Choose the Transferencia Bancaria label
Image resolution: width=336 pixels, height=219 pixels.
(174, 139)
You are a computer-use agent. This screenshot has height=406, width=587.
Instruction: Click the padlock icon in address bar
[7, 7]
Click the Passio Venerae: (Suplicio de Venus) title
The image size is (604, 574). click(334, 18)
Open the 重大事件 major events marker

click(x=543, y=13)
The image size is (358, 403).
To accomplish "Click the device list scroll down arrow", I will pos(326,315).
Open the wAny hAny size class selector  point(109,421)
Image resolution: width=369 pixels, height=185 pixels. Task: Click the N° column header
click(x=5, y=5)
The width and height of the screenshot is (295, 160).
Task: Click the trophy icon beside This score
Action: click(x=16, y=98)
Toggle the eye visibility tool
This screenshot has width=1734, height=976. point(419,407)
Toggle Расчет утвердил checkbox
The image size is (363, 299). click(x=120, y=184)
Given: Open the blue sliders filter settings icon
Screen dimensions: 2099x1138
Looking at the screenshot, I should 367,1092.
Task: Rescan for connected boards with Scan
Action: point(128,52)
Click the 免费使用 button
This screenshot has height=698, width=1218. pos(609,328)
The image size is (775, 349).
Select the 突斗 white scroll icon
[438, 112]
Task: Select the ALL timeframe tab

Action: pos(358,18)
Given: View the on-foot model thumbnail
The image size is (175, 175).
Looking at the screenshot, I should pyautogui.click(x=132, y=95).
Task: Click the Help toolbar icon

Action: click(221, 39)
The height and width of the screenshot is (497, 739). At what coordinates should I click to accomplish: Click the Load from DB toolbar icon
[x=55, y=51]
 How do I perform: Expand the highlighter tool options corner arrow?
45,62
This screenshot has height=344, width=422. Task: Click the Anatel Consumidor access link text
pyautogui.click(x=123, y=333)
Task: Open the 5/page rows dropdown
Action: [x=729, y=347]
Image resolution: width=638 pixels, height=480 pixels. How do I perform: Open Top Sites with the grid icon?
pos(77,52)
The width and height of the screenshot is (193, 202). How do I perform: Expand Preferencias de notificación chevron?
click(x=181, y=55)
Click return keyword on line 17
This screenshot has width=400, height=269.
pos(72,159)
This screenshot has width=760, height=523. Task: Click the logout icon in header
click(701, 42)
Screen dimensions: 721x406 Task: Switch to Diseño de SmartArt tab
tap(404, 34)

= = = = =

(TASK DESCRIPTION): Can you reproduce all of the data above again, line for line, with nothing changed?

(RESULT BELOW):
Choose the Transferencia Bancaria label
Image resolution: width=336 pixels, height=219 pixels.
(174, 139)
You are a computer-use agent. This screenshot has height=406, width=587.
Instruction: Click the padlock icon in address bar
[7, 7]
Click the Passio Venerae: (Suplicio de Venus) title
The image size is (604, 574). click(334, 18)
Open the 重大事件 major events marker

click(x=543, y=13)
The image size is (358, 403).
To accomplish "Click the device list scroll down arrow", I will pos(326,315).
Open the wAny hAny size class selector  point(109,421)
Image resolution: width=369 pixels, height=185 pixels. Task: Click the N° column header
click(x=5, y=5)
The width and height of the screenshot is (295, 160).
Task: Click the trophy icon beside This score
Action: click(x=16, y=98)
Toggle the eye visibility tool
This screenshot has width=1734, height=976. point(419,407)
Toggle Расчет утвердил checkbox
The image size is (363, 299). click(x=120, y=184)
Given: Open the blue sliders filter settings icon
Screen dimensions: 2099x1138
Looking at the screenshot, I should 367,1092.
Task: Rescan for connected boards with Scan
Action: point(128,52)
Click the 免费使用 button
This screenshot has height=698, width=1218. pos(609,328)
The image size is (775, 349).
Select the 突斗 white scroll icon
[438, 112]
Task: Select the ALL timeframe tab

Action: pos(358,18)
Given: View the on-foot model thumbnail
The image size is (175, 175).
Looking at the screenshot, I should pyautogui.click(x=132, y=95).
Task: Click the Help toolbar icon

Action: click(221, 39)
The height and width of the screenshot is (497, 739). At what coordinates should I click to accomplish: Click the Load from DB toolbar icon
[x=55, y=51]
 How do I perform: Expand the highlighter tool options corner arrow?
45,62
This screenshot has height=344, width=422. Task: Click the Anatel Consumidor access link text
pyautogui.click(x=123, y=333)
Task: Open the 5/page rows dropdown
Action: [x=729, y=347]
Image resolution: width=638 pixels, height=480 pixels. How do I perform: Open Top Sites with the grid icon?
pos(77,52)
The width and height of the screenshot is (193, 202). How do I perform: Expand Preferencias de notificación chevron?
click(x=181, y=55)
Click return keyword on line 17
This screenshot has width=400, height=269.
pos(72,159)
This screenshot has width=760, height=523. Task: Click the logout icon in header
click(701, 42)
Screen dimensions: 721x406 Task: Switch to Diseño de SmartArt tab
tap(404, 34)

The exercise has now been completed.